PAGE TEXT
--*--
Our son is very physical, freakishly strong, very technical and super smart about certain things. He can name every make of car on the road, but his ABC's are a challenge. He can disassemble flashlights, radios, but can not dress himself most days. We have to keep our eyeballs on him 24 hours a day, 7 days a week...good thing he's super cute! We have learned that for him, he requires large muscle breaks every two hours. Wether it be, Wii boxing, gymnastics, 20 push-ups, or having him run around the house 10 times. Without these consistent physical breaks he seems to literally crawl out of his skin. We have found lots of coping mechanisms over the last year and a half that really work for him. He is not 100%, life is not smooth, but it is about the small victories, a trip to the mall without tantrum, wearing pants AND long sleeves, putting on socks for school and leaving them on for more than 2 minutes. Always revel in those victories, and when someone looks at you crosseyed in Target because your large son who is about to be 4 has a big orange nuk in his mouth, curse them forward and backward in your head and then simply state, "He has autism, would you stare if he was in a wheelchair?"
Brooke
Brooke Breuhl "been there, done that...survived!" |
| 3 L A T E S T R E P L I E S (Newest First) |
| Miltay |
Posted - 11/21/2008 : 09:50:51 I just want to give a "cyber-nod" to this posting as a (step)mom of a 13y/o with AS. My biggest consumption is my son's future. It seems as if he will never be capable of living completely independently..................then again I don't want to totally dismiss his ability to do things we never thought possible. I have soooo many concerns about the logistics of becoming an adult to go along with the more social/emotional concerns. One of which is medical insurance. If he is not a full-time college student after High School he will lose the benifits we can provide him. I've done some lax research on medicaid, and SS Disability, and such, but I've found no concrete answers. I know the details will all work out in time, but these types of anxieties are ever-present. I just wanted to validate that this is a shared concern......a VERY important one............and one that will not go away. But it is that fear and anxiety that proves to us the depth of care we have for our loved ones.......
--*--
RECORD EXCERPTS
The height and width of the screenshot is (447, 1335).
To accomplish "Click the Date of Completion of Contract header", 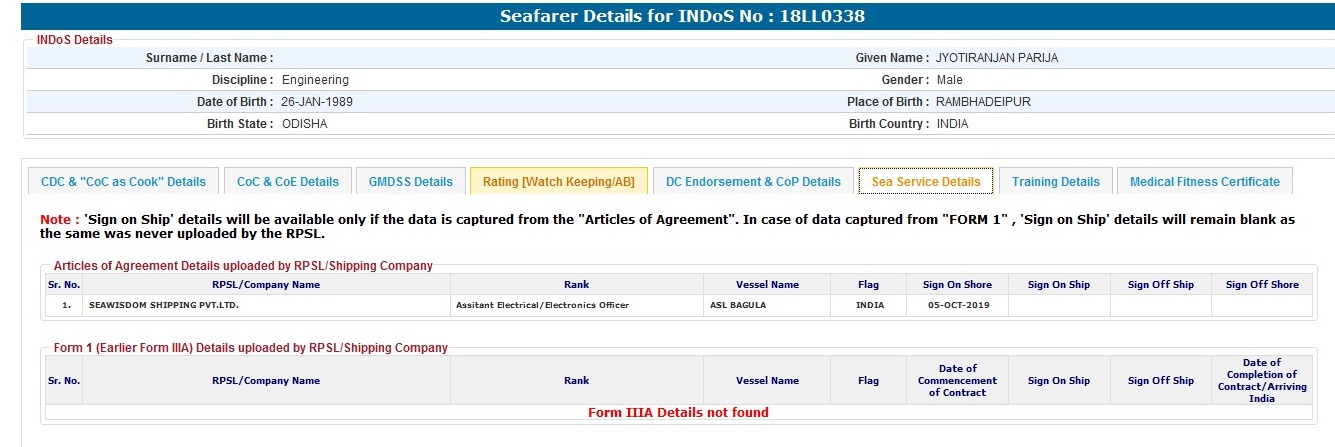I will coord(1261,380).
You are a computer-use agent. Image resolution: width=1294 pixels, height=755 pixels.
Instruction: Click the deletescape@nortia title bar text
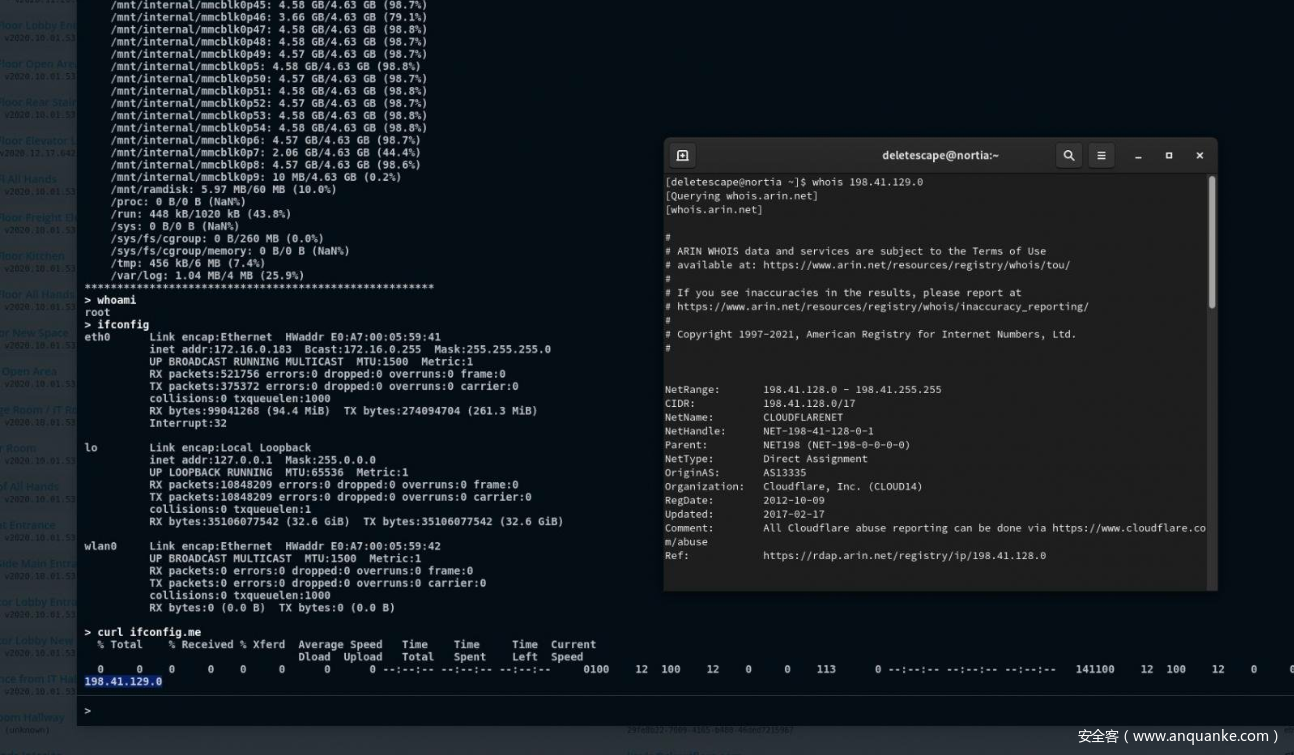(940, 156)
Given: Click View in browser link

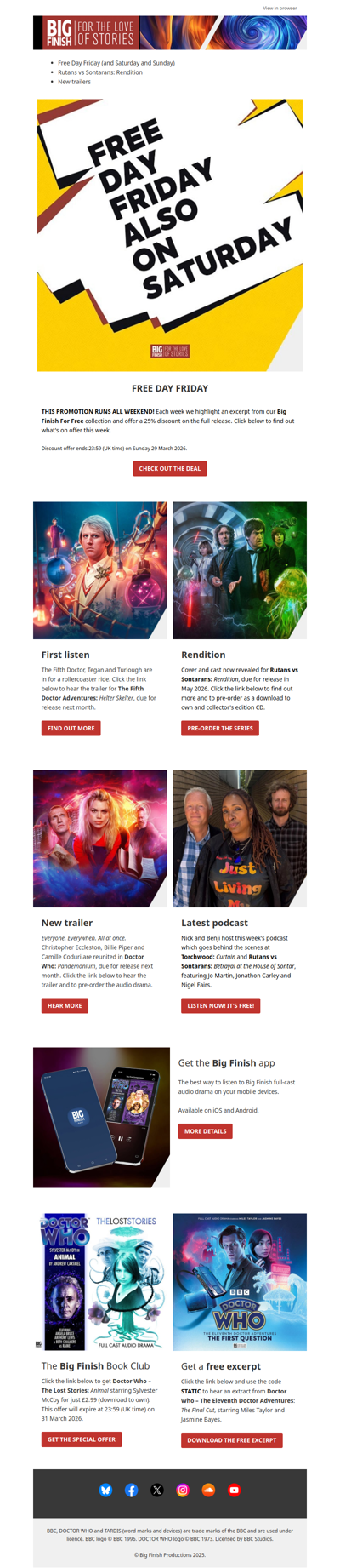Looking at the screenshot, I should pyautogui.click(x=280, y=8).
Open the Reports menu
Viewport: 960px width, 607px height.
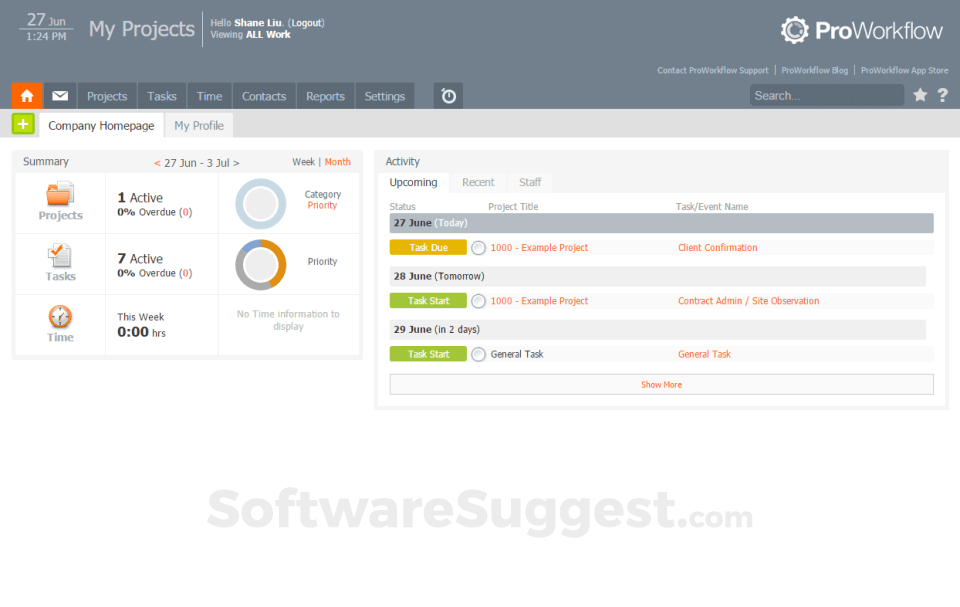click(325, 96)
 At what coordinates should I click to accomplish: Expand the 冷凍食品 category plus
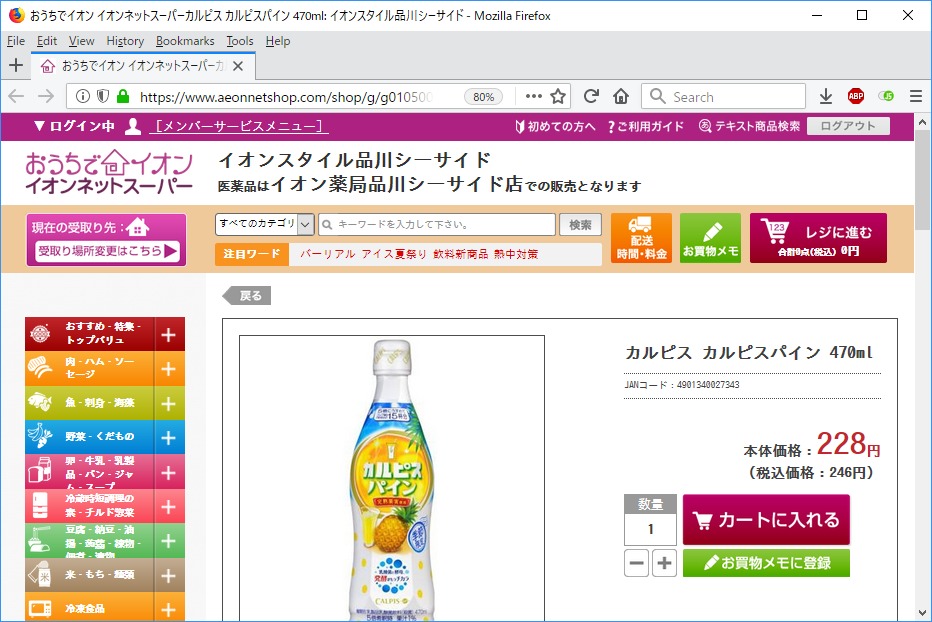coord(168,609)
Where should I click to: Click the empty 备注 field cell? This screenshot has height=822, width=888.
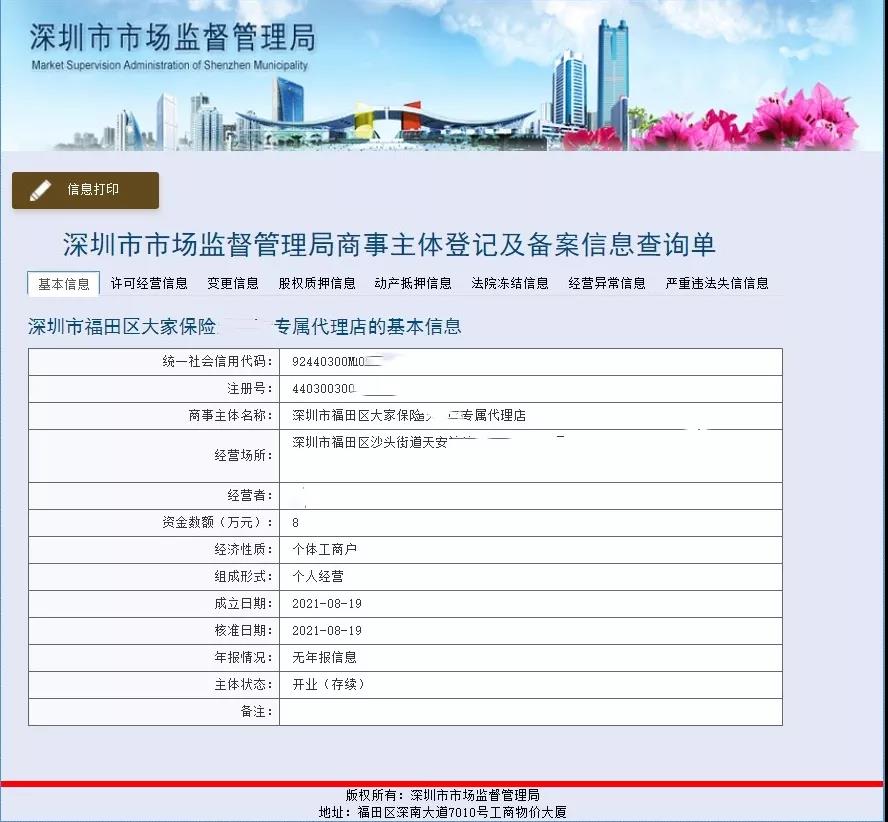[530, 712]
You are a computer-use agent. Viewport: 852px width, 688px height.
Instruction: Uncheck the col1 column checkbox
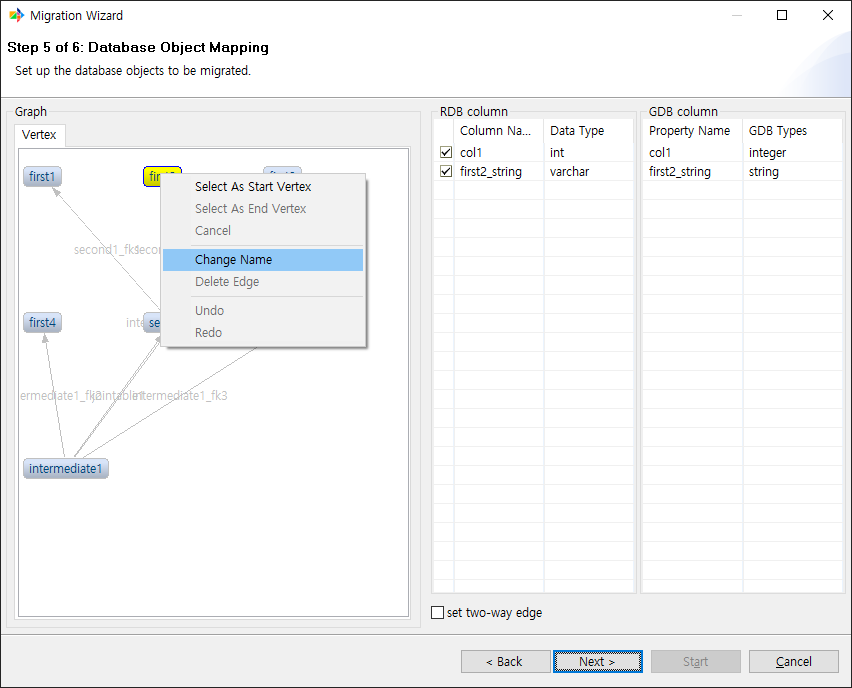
--*--
PROBLEM SET
[1] List every activity the autism forum thread gives as an example of the son's large muscle breaks.
[2] Continue the autism forum thread from where it stops.

REPLIES
[1] Wii boxing, gymnastics, 20 push-ups, and running around the house 10 times.

[2]
Live like there''s no tommorrow by making up for all your yesterdays TODAY! ----Miltay |
| cevans |
Posted - 11/12/2008 : 10:33:56 This blog entry by kadinmn was moved here (by Craig Evans) because of its relevance. 11/12/08 -------------------------
Share What You Know Tuesday, November 11, 2008 @8:47:20 AM
As a parent of a young adult with AS, I am constantly seeking resources that might help us find answers to such questions as : We live in the suburbs. What transportation options does my child have since she doesn't have a driver's license? What are options to living at home for her since she is not yet ready to live on her own, but may be ready to live away from mom and dad. Should we become our child's legal guardians?
If you are a parent in similar circumstances, please share what you have found out. Many times, parents with kids who are high functioning choose not to share their child's diagnosis of AS. either because they are in denial about it, are embarrassed by it, or think it is better for their child not to share this information. I respectfully disagree. The best thing we can do for ourselves, and our kids, is support each other and share what we have learned so they can grow and develop to the very best of their potential.
Autism Hangout has given us and our kids a safe place to share. Let's make the most of it.
kadinmn
 Autism Hangout: Learning, sharing, thriving! |
| cevans |
Posted - 11/10/2008 : 10:06:21 Wow, Brooke. What a great story! And what a remarkable attitude you have (it's inspirational)!
Your "muscle break" concept for helping with Mason's energy is very helpful. Wii is a device with amazing potential for kids with video game aptitudes.

Here's to more little victories to all of us living with autism!!
Thanks for sharing. And welcome to the Hangout!